Dominique Fernandez, Le voyage d'Italie, Plon

jeudi 16 janvier 2014

"Naples est espagnole, elle se trouve en Italie par erreur."

" Naples s'était consumée en larmes de guerre, elle se défoulait avec les Américains, c'était carnaval tous les jours. C'est à ce moment-là que j'ai compris la ville : monarchie et anarchie. Elle voulait un roi, mais pas de gouvernement. C'était une ville espagnole. L'Espagne a toujours connu la monarchie, mais aussi le plus fort mouvement anarchique.
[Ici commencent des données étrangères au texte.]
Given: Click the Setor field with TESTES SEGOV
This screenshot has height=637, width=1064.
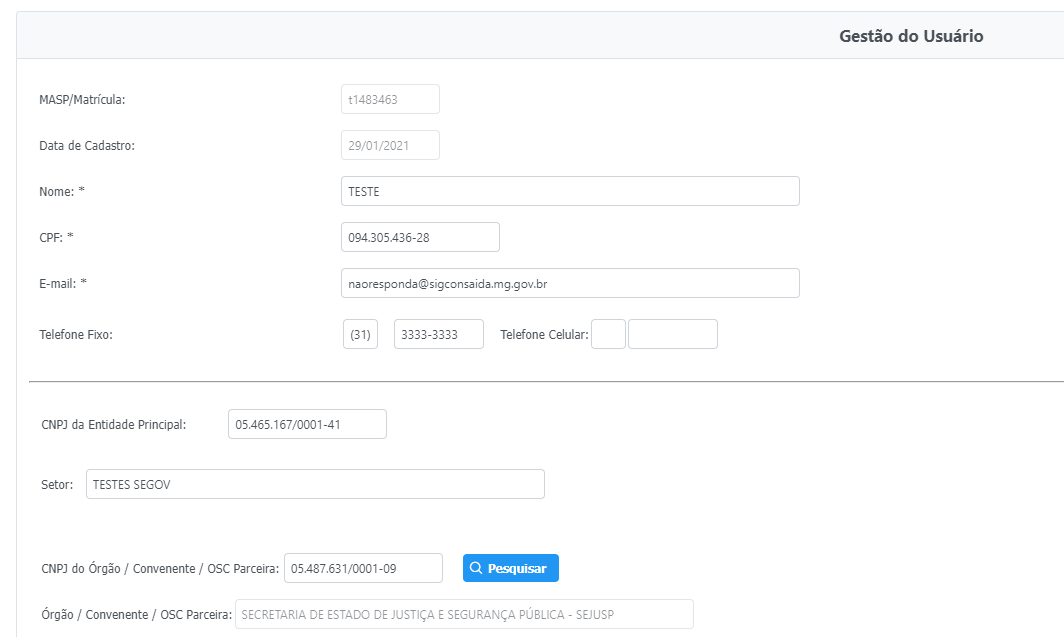Looking at the screenshot, I should pyautogui.click(x=315, y=484).
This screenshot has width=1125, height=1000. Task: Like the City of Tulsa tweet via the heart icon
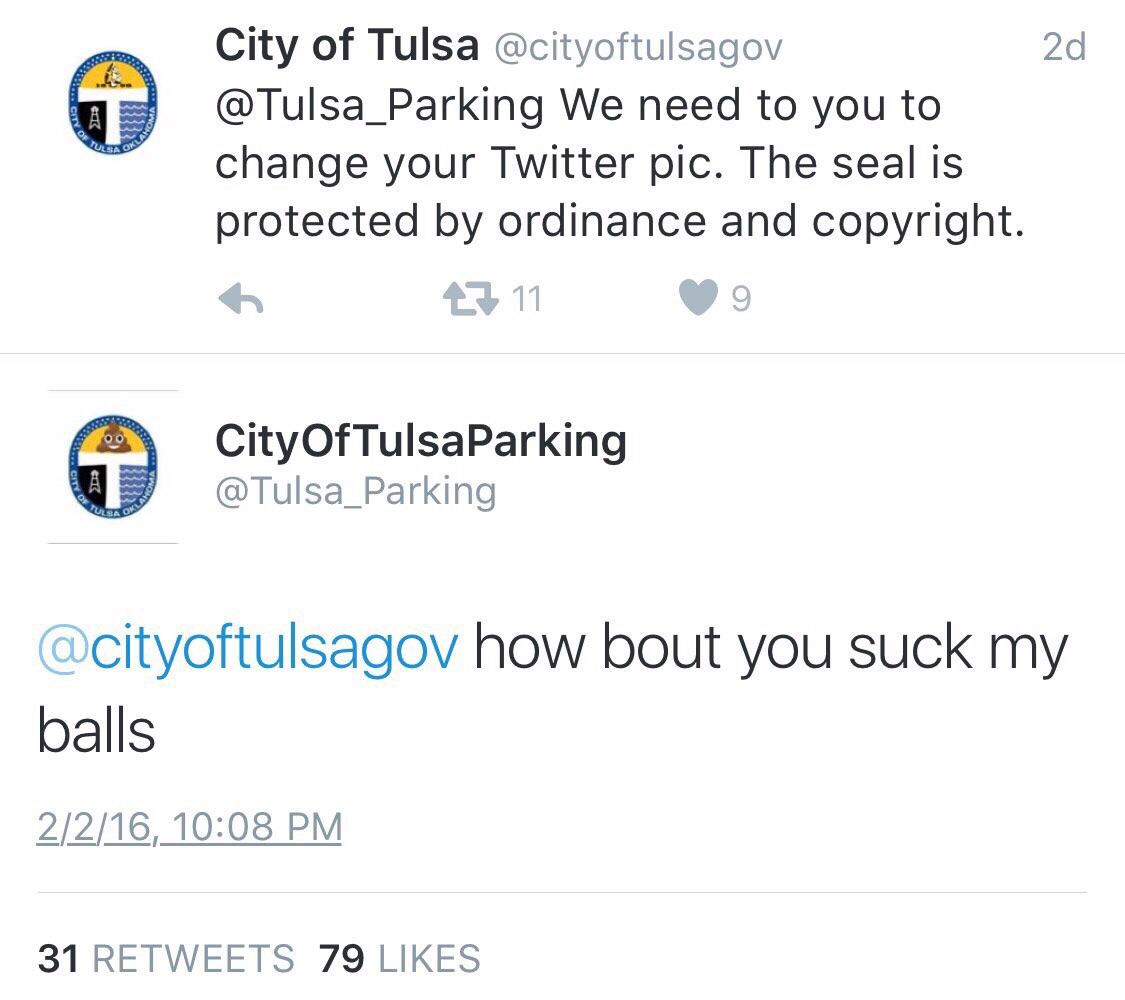point(698,299)
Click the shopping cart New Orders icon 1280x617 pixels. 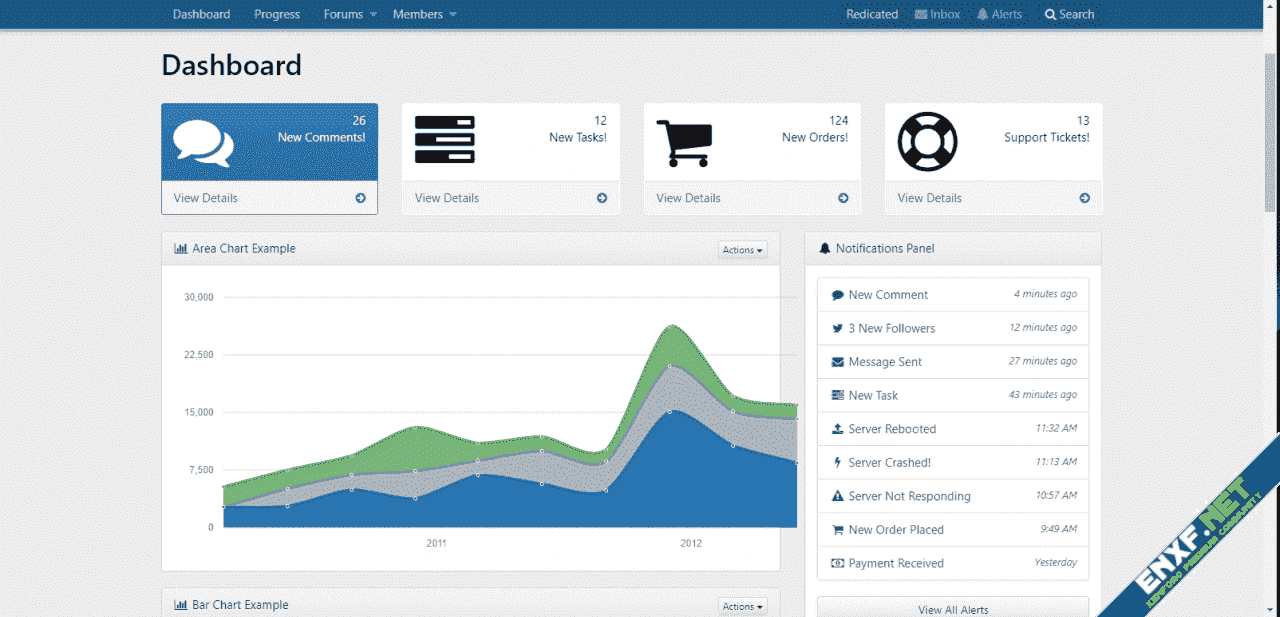pyautogui.click(x=684, y=143)
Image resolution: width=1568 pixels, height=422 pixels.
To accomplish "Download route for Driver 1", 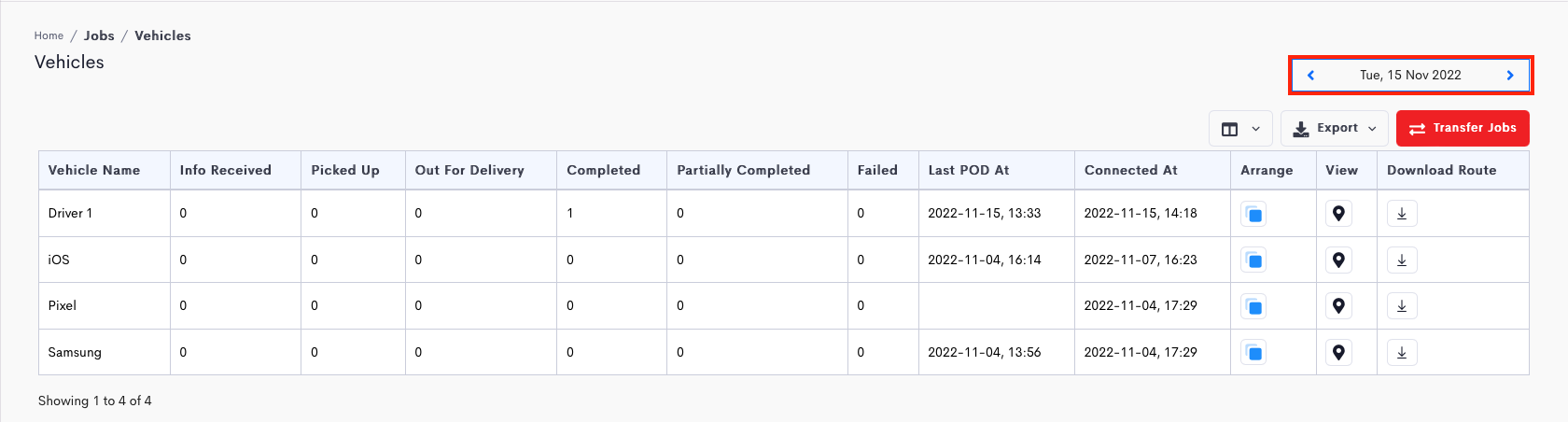I will (1401, 214).
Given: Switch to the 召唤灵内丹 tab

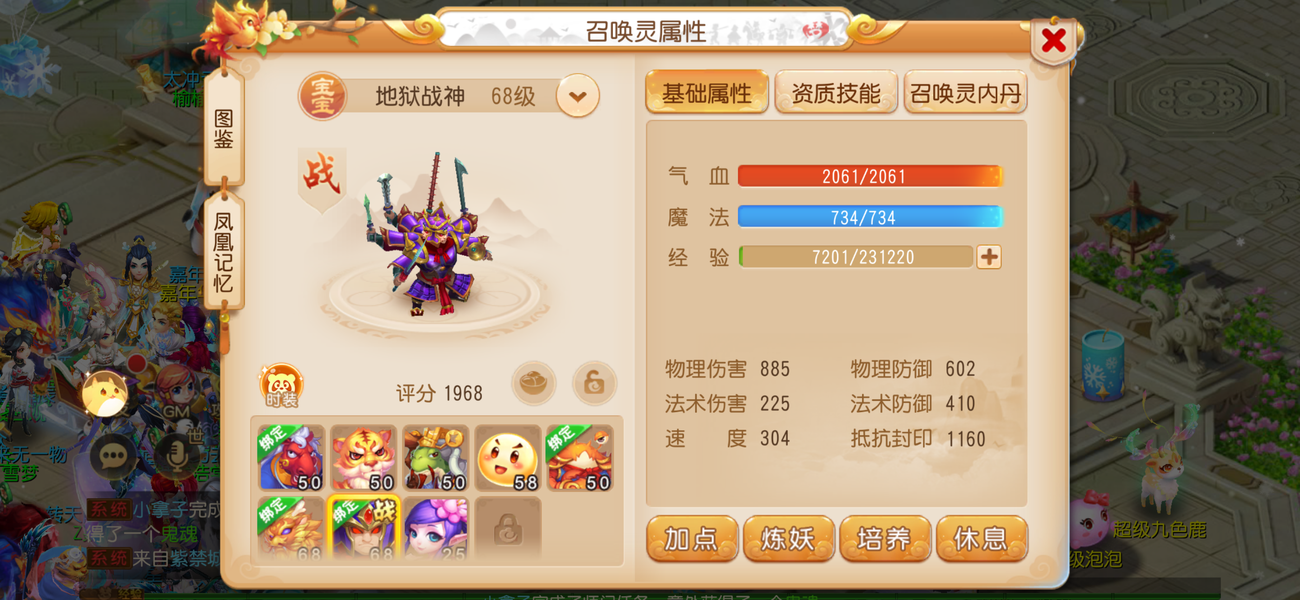Looking at the screenshot, I should pyautogui.click(x=965, y=94).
Naples est espagnole, elle se trouve en Italie par erreur. "

erri De Luca, Le jour avant le bonheur, Gallimard
(Il giorno prima della felicità)

http://fr.wikipedia.org/wiki/Erri_De_Luca

mercredi 13 mars 2013

Les Français les plus sales des Européens ?

Je suis fort confus quand en Italie j'oublie de prendre les gants jetables pour saisir des fruits au supermarché.
Même à Naples ! mais à Naples les Français se plaignent des ordures dans la rue. Mais mangent-ils ces ordures ?

Et je suis toujours fort étonné de voir en France le boucher, le charcutier toucher la viande et les billets et les pièces de monnaie, sans se laver les mains entre les opérations.
Immédiatement me vient en tête la première expérience faite en classe de Sixième en Sciences Naturelles : la prof avait posé une pièce de monnaie sur le gel d'une boite de Petri. Et lors du cours suivant nous avions pu admirer une magnifique moisissure sur toute la surface.

Au fait, combien coûte à la Sécu (bof, la Sécu vit à crédit ! et comme je n'ai pas prêté à la Sécu, je m'en fous ! non ?) les "gastros" ?

jeudi 27 décembre 2012

Naples : le mal français ou le mal de Naples ?

"Mal de Naples
Nom qu'on donne en France à la grosse vérole, à cause que les Français l'apportèrent autrefois du siège de Naples. Les Italiens l'appellent au contraire le mal français "
Antoine Furetière

dimanche 22 avril 2012

Naples, les ordures

http://www.france5.fr/c-dans-l-air/europe/naples-les-poubelles-de-la-mafia-30874
Un reportage de la Cinq (C dans l'air).

Nous avons fait attention à ne pas prendre ces ordures en photo. Ca déborde partout dans les rues de Naples. Mais pas dans toutes les rues ! la coupure est nette entre les quartiers.

On a aussi constaté que les gens jettent sans scrupule leurs ordures un peu partout. Et quand un commerçant balaye devant sa porte, il pousse les ordures dans le caniveau. Du fait du vent et de la pluie, on trouvait un peu partout des parapluies épaves.

On a cherché en vain un lieu pour déposer les bouteilles de verre.

Seuls trient les pauvres immigrés africains qui récupèrent les tissus.

On a eu un peu de chance... la pluie battante a nettoyé les pavés des merdes de chien. Mais en descendant de la Charteuse de San Martino, ... une plaque d’égout a été traite.